От тома к тому, увы, Михал Михалыч грустнеет: «В молодости была какая-то веселость, – сегодня констатирует он. – Привычка к смеху вокруг себя. Мы смеемся вместе. Вы смешите меня, потом этим же я смешу вас».
Он прошел через многие времена – непризнания, сверхбдительности цензуры, анонимности, когда порой читал одному слушателю, безденежья первых лет в Театре миниатюр… Но нынче, когда он живет «вопреки времени» и полагает, что оно счастливое (не трогают, не рубят текст, пускают на сцену, в эфир), – он делает неожиданное признание: «Мне помог комсомол, космонавты, все, кому я читал, кого веселил, кто открыто меня не поддерживал, но в душе присоединялся…»
Михал Михалыч любит снегопад, метель, к морю шел всю жизнь – «дошел, наконец». Любит смотреть футбол, хоккей.
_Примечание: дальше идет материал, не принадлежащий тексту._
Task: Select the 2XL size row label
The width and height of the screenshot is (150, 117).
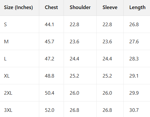Action: point(8,93)
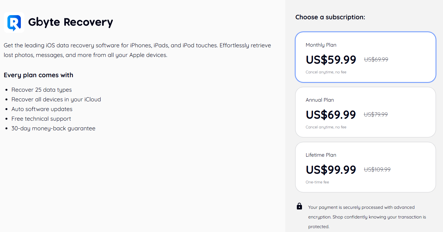443x232 pixels.
Task: Click the crossed-out US$69.99 original price
Action: (376, 59)
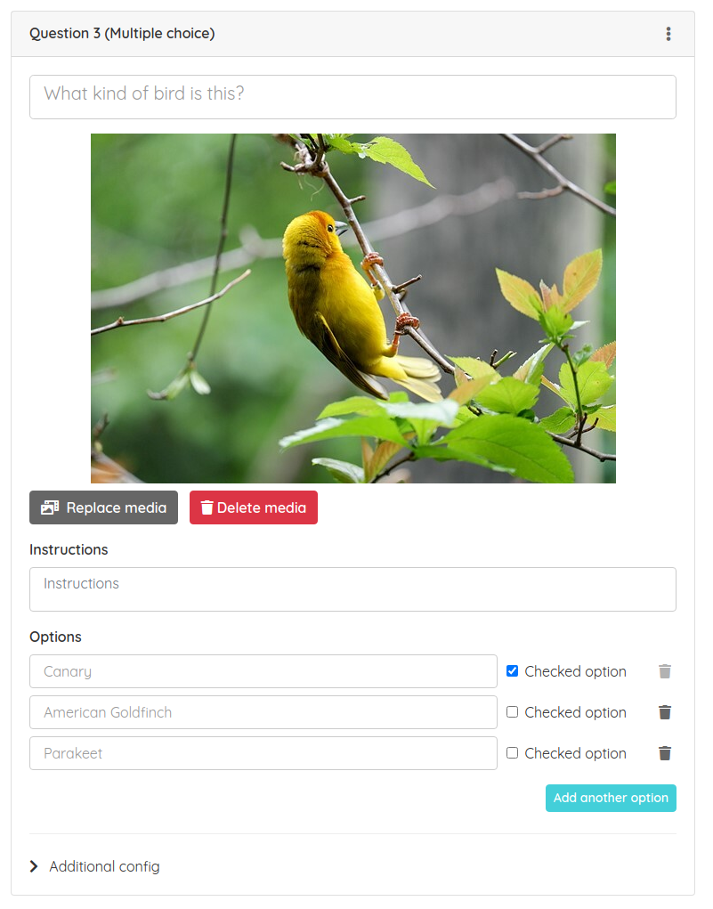Click the question title text field
713x909 pixels.
click(352, 97)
Поясняет: «Только когда уже чемпионат, то есть когда не спорт, а уже трагедия. А от чемпионата мира балдею». Его предпочтения в классике: «Гоголь, О. Генри, Зощенко, Ильф и Петров, Булгаков. А Чехов? Господи! А Достоевский?» В сегодняшнем пространстве – Фазиль Искандер, Татьяна Толстая, Евгений Шестаков, Александр Трушкин.
Совмещение, казалось, несоединимых дарований всегда останавливает. Булат Окуджава: больше всего – поэт (прозаик?), в меньшей степени композитор, и уж точно не бельканто. Просто – Окуджава. Сегодня Гришковец – не до конца писатель, не совсем актер, больше всего – исполнитель сочиненных историй. Так и Жванецкий.
Спрашиваю:
– От чего отлавливаете наибольший кайф? Когда нашелся сюжет? Или уже на публике звучащий текст? Или похвалы критиков на другой день после выступления? Либо просто – аплодисменты… аплодисменты?
– В разное время по-разному. На концерте – длительные аплодисменты. Утром – высокая оценка критики. Они редко совпадают. Сейчас критики, кажется, нет. Есть журналисты, пересказывающие текст твоего концерта. Значит, остались длительные аплодисменты. Бывает, когда зал встает. Это счастье.
– Легко ли обижаетесь? – интересуюсь. – Что задевает больше всего?